What is expected: Do these statements agree with the post about IV placement in the emergency department? 1. For STEMIs, the cath lab asks for an 18g IV in the left AC. 2. Traumas require two large bore IVs. 3. The ED serves meals to patients. Answer yes or no for each and quote the words of the post that decide it.

Passage to read:
________
Anna Flaxis, BSN, RN
1 Article; 2,816 Posts
Actually, you place a 20g. or greater above the wrist, because the patient is presenting with an unknown diagnosis and may need IV contrast. The vein should be large enough to hold the size of catheter you are using, and to handle the high pressure contrast injection without extravasation. The AC on most people fits the bill.
Traumas require two large bore IVs for rapid administration of blood, fluids, and medications.
For STEMIs, our cath lab specifically requests an 18g. in the right AC because that's the side of the patient the staff in the cath lab is on, and they need to be able to get to the IV site for intraprocedural medication administration and in the event the patient codes on the table.
A lot of our patients come in via EMS with PIVs already in place, usually (but not always) in the AC. It is far kinder to use the access already in place than to poke them again just for the sake of not having a line in the AC.
While keeping the patient alive is a top priority in the ED, providing comfort is a huge part of what we do. Nope, it's not on the top of the priority list, but there are many things I do, such as providing warm blankets, extra pillows, repositioning, a snack, antiemetics/analgesics, etc. that are specifically to address comfort. There are limits to what I can do, of course; the stretchers are hard, it's cold, the lights are bright, it's noisy, we don't serve meals, and often you have to wait a while to go to the bathroom because staff is busy with higher priority tasks. But to say we don't concern ourselves with comfort at all is false. Agreed.
________
Supplied material:
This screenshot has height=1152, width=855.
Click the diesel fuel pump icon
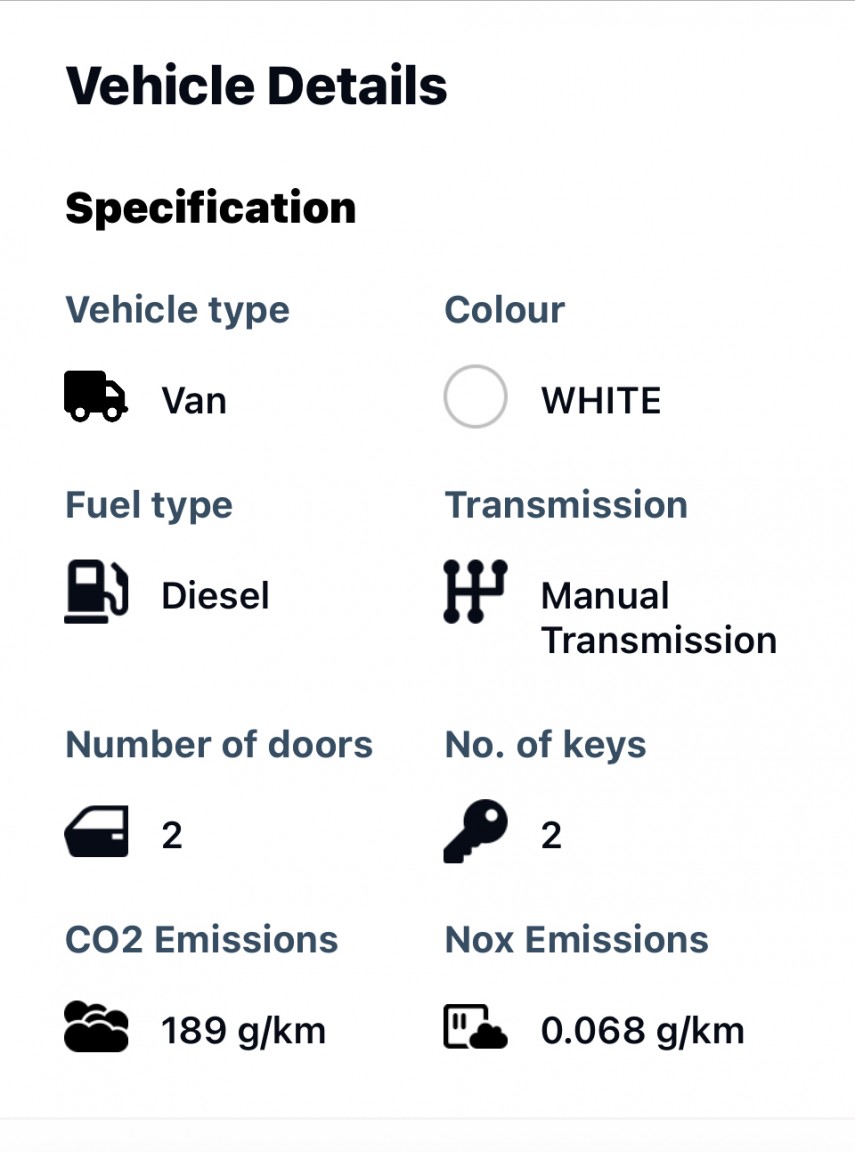pyautogui.click(x=96, y=592)
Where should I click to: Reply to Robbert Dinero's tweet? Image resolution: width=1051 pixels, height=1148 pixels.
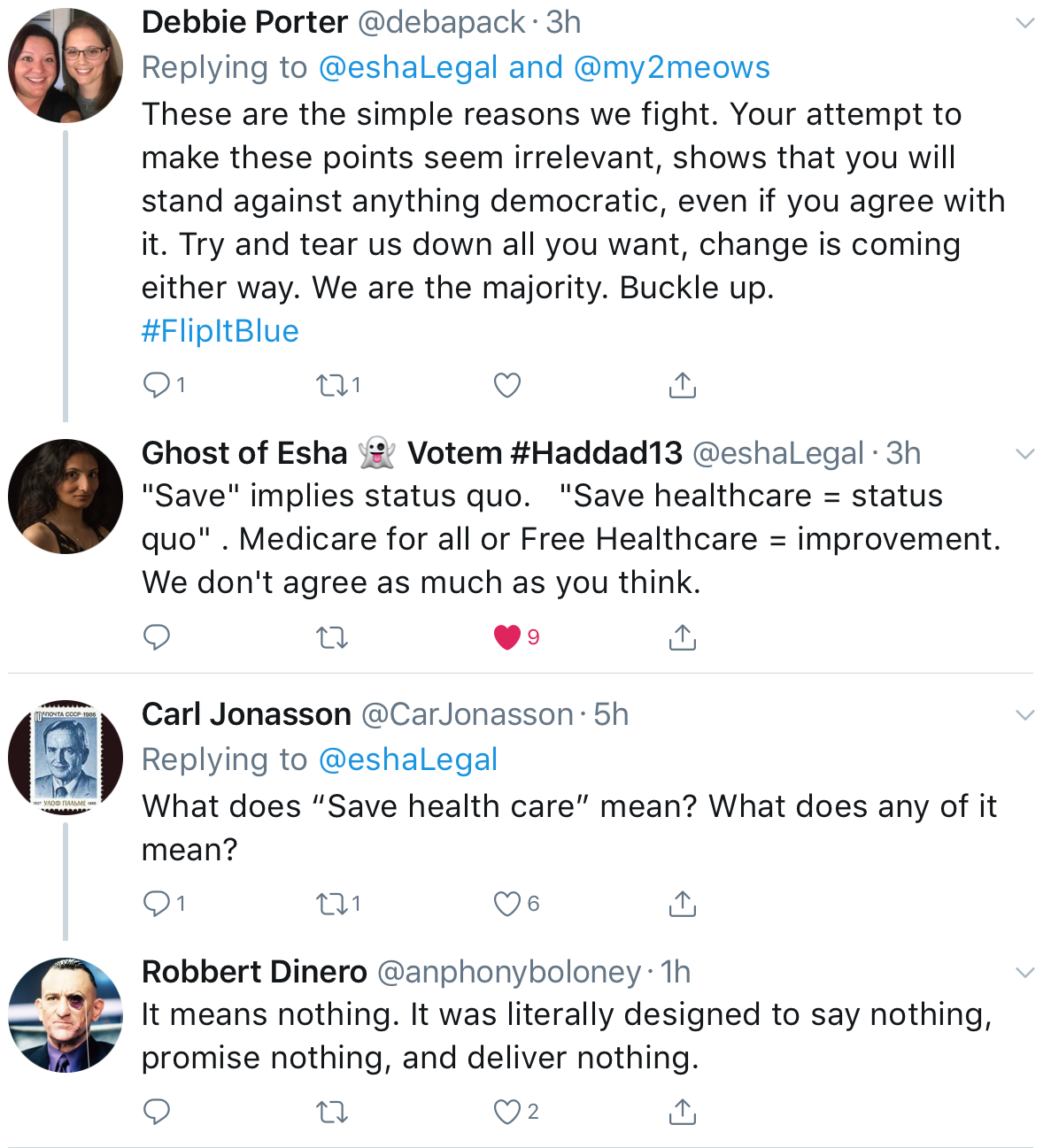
________
Written solution:
1. No: "our cath lab specifically requests an 18g. in the right AC"
2. Yes: "Traumas require two large bore IVs for rapid administration of blood, fluids, and medications."
3. No: "we don't serve meals"